**THE REQUEST**.
Update the records below by changing "Execution Engine" to "Execution Unit" wherever it appears, and leave everything else the same.

**TASK DATA**.
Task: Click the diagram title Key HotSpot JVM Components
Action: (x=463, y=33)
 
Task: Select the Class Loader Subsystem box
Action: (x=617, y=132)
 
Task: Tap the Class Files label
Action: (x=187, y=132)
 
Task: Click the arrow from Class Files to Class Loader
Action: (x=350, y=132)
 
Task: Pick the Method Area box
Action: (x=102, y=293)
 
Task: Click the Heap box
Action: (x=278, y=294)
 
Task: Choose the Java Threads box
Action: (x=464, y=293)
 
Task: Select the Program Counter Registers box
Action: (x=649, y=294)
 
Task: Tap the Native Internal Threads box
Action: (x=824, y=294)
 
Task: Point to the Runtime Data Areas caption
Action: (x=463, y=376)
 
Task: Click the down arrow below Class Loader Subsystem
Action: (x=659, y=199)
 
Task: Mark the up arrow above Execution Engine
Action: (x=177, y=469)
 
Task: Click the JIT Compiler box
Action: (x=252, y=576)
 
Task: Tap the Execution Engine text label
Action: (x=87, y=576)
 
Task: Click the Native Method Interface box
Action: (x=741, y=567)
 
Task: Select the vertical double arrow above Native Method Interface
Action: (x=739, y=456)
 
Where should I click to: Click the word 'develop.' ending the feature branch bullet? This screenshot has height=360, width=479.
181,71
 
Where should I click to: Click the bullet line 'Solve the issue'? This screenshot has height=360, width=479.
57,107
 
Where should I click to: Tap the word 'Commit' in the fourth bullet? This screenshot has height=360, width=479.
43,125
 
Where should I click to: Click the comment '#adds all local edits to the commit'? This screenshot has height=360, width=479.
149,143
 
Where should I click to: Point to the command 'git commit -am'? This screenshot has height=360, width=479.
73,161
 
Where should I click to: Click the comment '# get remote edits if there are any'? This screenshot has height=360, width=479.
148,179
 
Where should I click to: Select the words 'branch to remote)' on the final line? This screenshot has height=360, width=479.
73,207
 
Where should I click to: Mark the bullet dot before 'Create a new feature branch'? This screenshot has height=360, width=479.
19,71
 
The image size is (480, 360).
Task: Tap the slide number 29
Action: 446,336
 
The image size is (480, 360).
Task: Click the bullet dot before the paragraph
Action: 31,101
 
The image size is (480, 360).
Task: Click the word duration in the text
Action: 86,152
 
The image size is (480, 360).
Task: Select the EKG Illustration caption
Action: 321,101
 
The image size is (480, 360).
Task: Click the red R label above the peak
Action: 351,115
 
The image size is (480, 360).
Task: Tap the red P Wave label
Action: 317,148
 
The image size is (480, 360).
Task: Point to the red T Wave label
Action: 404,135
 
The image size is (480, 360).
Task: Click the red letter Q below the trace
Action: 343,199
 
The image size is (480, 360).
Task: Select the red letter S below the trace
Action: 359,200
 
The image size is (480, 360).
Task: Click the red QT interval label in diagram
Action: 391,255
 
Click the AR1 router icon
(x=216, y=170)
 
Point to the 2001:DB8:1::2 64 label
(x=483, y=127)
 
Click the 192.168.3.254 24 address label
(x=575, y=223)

**WRITTEN SOLUTION**.
Task: Click the diagram title Key HotSpot JVM Components
Action: (x=463, y=33)
 
Task: Select the Class Loader Subsystem box
Action: (x=617, y=132)
 
Task: Tap the Class Files label
Action: (x=187, y=132)
 
Task: Click the arrow from Class Files to Class Loader
Action: (x=350, y=132)
 
Task: Pick the Method Area box
Action: (x=102, y=293)
 
Task: Click the Heap box
Action: (x=278, y=294)
 
Task: Choose the Java Threads box
Action: (x=464, y=293)
 
Task: Select the Program Counter Registers box
Action: (x=649, y=294)
 
Task: Tap the Native Internal Threads box
Action: (x=824, y=294)
 
Task: Point to the Runtime Data Areas caption
Action: (x=463, y=376)
 
Task: Click the down arrow below Class Loader Subsystem
Action: (x=659, y=199)
 
Task: Mark the up arrow above Execution Unit
Action: (x=177, y=469)
 
Task: Click the JIT Compiler box
Action: (x=252, y=576)
 
Task: Tap the Execution Unit text label
Action: (x=87, y=576)
 
Task: Click the Native Method Interface box
Action: (x=741, y=567)
 
Task: Select the vertical double arrow above Native Method Interface
Action: (x=739, y=456)
 
Where should I click to: Click the word 'develop.' ending the feature branch bullet? This screenshot has height=360, width=479.
181,71
 
Where should I click to: Click the bullet line 'Solve the issue'? This screenshot has height=360, width=479.
57,107
 
Where should I click to: Tap the word 'Commit' in the fourth bullet? This screenshot has height=360, width=479.
43,125
 
Where should I click to: Click the comment '#adds all local edits to the commit'? This screenshot has height=360, width=479.
149,143
 
Where should I click to: Point to the command 'git commit -am'? This screenshot has height=360, width=479.
73,161
 
Where should I click to: Click the comment '# get remote edits if there are any'? This screenshot has height=360, width=479.
148,179
 
Where should I click to: Select the words 'branch to remote)' on the final line? This screenshot has height=360, width=479.
73,207
 
Where should I click to: Mark the bullet dot before 'Create a new feature branch'? This screenshot has height=360, width=479.
19,71
 
The image size is (480, 360).
Task: Tap the slide number 29
Action: 446,336
 
The image size is (480, 360).
Task: Click the bullet dot before the paragraph
Action: 31,101
 
The image size is (480, 360).
Task: Click the word duration in the text
Action: 86,152
 
The image size is (480, 360).
Task: Select the EKG Illustration caption
Action: 321,101
 
The image size is (480, 360).
Task: Click the red R label above the peak
Action: 351,115
 
The image size is (480, 360).
Task: Tap the red P Wave label
Action: 317,148
 
The image size is (480, 360).
Task: Point to the red T Wave label
Action: 404,135
 
The image size is (480, 360).
Task: Click the red letter Q below the trace
Action: 343,199
 
The image size is (480, 360).
Task: Select the red letter S below the trace
Action: 359,200
 
The image size is (480, 360).
Task: Click the red QT interval label in diagram
Action: 391,255
 
Click the AR1 router icon
(x=216, y=170)
 
Point to the 2001:DB8:1::2 64 label
(x=483, y=127)
 
Click the 192.168.3.254 24 address label
(x=575, y=223)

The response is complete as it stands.